** EXERCISE **
Those lines of the following listing which contain the string "will" should be returned.

** SUPPLIED RECORDS **
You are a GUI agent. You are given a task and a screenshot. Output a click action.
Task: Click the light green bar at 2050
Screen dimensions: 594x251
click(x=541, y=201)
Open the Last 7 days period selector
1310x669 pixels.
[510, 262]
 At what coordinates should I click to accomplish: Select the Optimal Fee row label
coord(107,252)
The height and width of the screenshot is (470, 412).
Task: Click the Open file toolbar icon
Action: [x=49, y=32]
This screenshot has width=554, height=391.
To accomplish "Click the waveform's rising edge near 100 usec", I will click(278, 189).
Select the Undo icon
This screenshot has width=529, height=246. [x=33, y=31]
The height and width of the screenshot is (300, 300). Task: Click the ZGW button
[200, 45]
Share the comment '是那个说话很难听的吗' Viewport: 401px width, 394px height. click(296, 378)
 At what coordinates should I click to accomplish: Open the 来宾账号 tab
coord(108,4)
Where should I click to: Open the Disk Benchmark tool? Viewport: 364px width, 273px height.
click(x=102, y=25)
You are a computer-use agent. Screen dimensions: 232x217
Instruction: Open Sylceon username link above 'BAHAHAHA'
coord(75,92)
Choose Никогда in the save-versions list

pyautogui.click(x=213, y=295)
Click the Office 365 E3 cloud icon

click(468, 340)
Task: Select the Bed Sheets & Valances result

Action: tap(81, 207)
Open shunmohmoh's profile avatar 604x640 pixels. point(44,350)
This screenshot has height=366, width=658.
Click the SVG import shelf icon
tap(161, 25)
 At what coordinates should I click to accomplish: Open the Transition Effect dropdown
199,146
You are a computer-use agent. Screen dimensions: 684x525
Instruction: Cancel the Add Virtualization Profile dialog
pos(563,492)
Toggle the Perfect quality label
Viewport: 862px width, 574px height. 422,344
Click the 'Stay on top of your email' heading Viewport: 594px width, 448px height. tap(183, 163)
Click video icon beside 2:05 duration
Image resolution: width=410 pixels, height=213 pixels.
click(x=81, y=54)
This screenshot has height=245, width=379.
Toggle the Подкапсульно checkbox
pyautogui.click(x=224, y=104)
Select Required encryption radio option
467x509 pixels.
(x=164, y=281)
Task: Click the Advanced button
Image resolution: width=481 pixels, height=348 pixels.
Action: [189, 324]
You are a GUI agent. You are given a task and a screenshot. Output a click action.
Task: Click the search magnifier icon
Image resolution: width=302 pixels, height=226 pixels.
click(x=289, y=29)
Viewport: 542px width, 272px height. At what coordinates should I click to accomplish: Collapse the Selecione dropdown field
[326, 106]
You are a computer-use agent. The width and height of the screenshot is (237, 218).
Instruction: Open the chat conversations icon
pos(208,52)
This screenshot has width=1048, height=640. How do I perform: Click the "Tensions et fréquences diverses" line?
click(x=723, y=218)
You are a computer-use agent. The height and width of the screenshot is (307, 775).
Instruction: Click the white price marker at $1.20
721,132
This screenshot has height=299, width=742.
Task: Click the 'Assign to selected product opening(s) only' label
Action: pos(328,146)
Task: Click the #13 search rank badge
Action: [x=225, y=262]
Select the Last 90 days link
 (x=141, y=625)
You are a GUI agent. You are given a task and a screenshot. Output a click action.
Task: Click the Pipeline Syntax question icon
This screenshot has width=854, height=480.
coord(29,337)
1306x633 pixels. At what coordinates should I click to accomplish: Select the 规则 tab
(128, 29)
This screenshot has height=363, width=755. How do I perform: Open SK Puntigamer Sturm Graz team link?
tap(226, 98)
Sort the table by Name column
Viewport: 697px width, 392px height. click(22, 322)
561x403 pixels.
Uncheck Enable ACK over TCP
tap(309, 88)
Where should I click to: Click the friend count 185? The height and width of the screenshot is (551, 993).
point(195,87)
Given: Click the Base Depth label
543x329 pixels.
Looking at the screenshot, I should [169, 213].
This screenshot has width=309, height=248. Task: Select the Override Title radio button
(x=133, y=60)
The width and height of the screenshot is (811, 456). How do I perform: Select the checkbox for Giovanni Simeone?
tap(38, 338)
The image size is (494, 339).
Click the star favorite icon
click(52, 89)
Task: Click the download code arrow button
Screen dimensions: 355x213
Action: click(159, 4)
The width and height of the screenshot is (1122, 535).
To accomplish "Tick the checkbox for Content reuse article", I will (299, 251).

** SOLUTION FOR THIS EXERCISE **
To accomplish "Click the waveform's rising edge near 100 usec", I will click(278, 189).
To accomplish "Tick the checkbox for Content reuse article", I will (299, 251).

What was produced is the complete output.